In a file like catalog.py, you can generate the Data Catalog. This will allow everyone in the project to review all the available data sources. In the following, we are using the pre-built CSV loader, which is documented in the API reference documentation

from kedro.io import DataCatalog
from kedro.extras.datasets.pandas import (
    CSVDataSet,
    SQLTableDataSet,
    SQLQueryDataSet,
    ParquetDataSet,
)

io = DataCatalog(
    {
        "bikes": CSVDataSet(filepath="../data/01_raw/bikes.csv"),
        "cars": CSVDataSet(
            filepath="../data/01_raw/cars.csv", load_args=dict(sep=",")
        ),
        "cars_table": SQLTableDataSet(
            table_name="cars", credentials=dict(con="sqlite:///kedro.db")
        ),
        "scooters_query": SQLQueryDataSet(
            sql="select * from cars where gear=4",
            credentials=dict(con="sqlite:///kedro.db"),
        ),
        "ranked": ParquetDataSet(filepath="ranked.parquet"),
    }
)
Note: When using SQLTableDataSet or SQLQueryDataSet you must provide a con key containing SQLAlchemy compatible database connection string. In the example above we pass it as part of credentials argument. Alternative to credentials would be to put con into load_args and save_args (SQLTableDataSet only).

Loading datasets

Each dataset can be accessed by its name.
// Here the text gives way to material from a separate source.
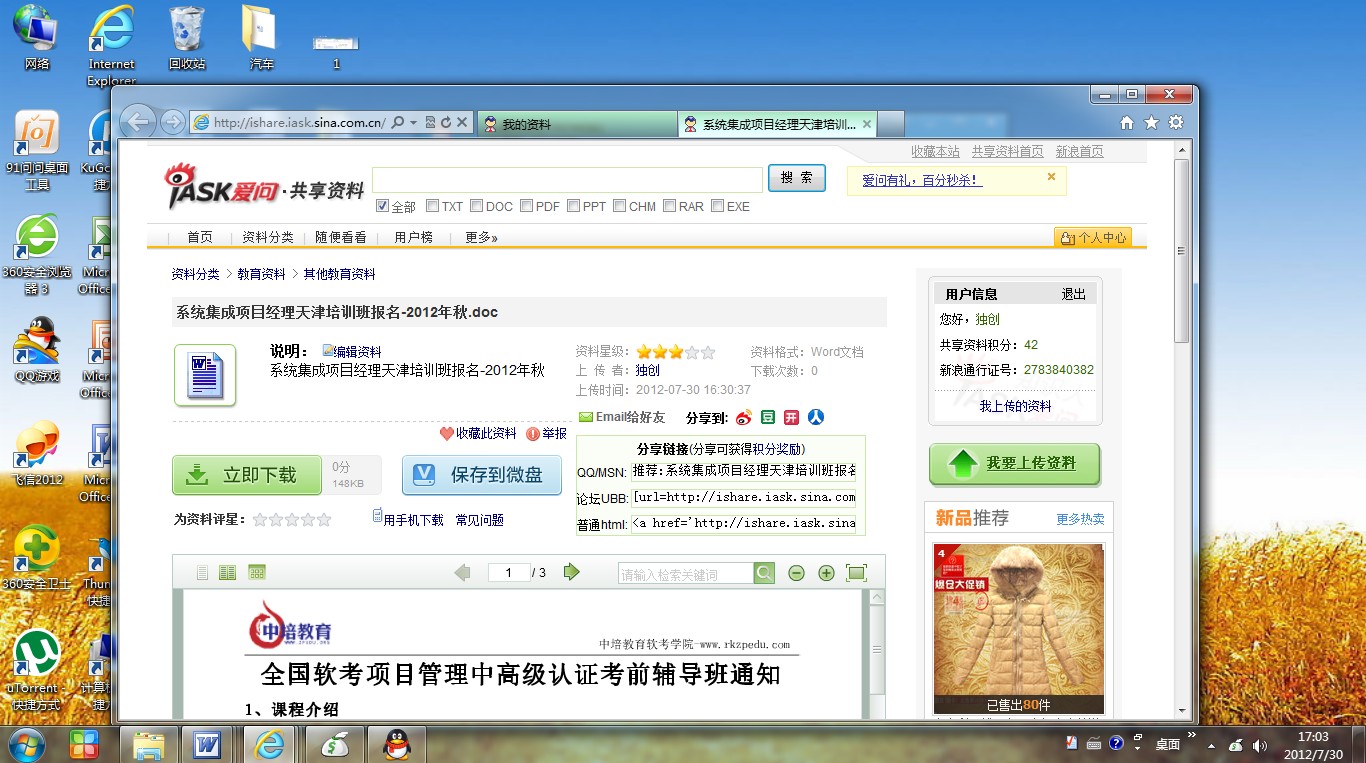This screenshot has height=763, width=1366.
Task: Switch to two-page view in the viewer
Action: click(227, 572)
cars = io.load("cars")  # data is now loaded as a DataFrame in 'cars'
gear = cars["gear"].values

Behind the scenes

The following steps happened behind the scenes when load was called:

  • The value cars was located in the Data Catalog
  • The corresponding AbstractDataSet object was retrieved
  • The load method of this dataset was called
  • This load method delegated the loading to the underlying pandas read_csv function

Viewing the available data sources

If you forget what data was assigned, you can always review the DataCatalog.

io.list()

Saving data

Saving data can be completed with a similar API.

Note: This use is not recommended unless you are prototyping in notebooks.

Saving data to memory

from kedro.io import MemoryDataSet

memory = MemoryDataSet(data=None)
io.add("cars_cache", memory)
io.save("cars_cache", "Memory can store anything.")
io.load("car_cache")

Saving data to a SQL database for querying

At this point we may want to put the data in a SQLite database to run queries on it. Let’s use that to rank scooters by their mpg.

import os

# This cleans up the database in case it exists at this point
try:
    os.remove("kedro.db")
except FileNotFoundError:
    pass

io.save("cars_table", cars)
ranked = io.load("scooters_query")[["brand", "mpg"]]

Saving data in parquet

Finally we can save the processed data in Parquet format.

io.save("ranked", ranked)
Note: Saving None to a dataset is not allowed!

Creating your own dataset

All datasets can be found in kedro/extras/datasets. Creating new datasets is the easiest way to contribute to the Kedro project.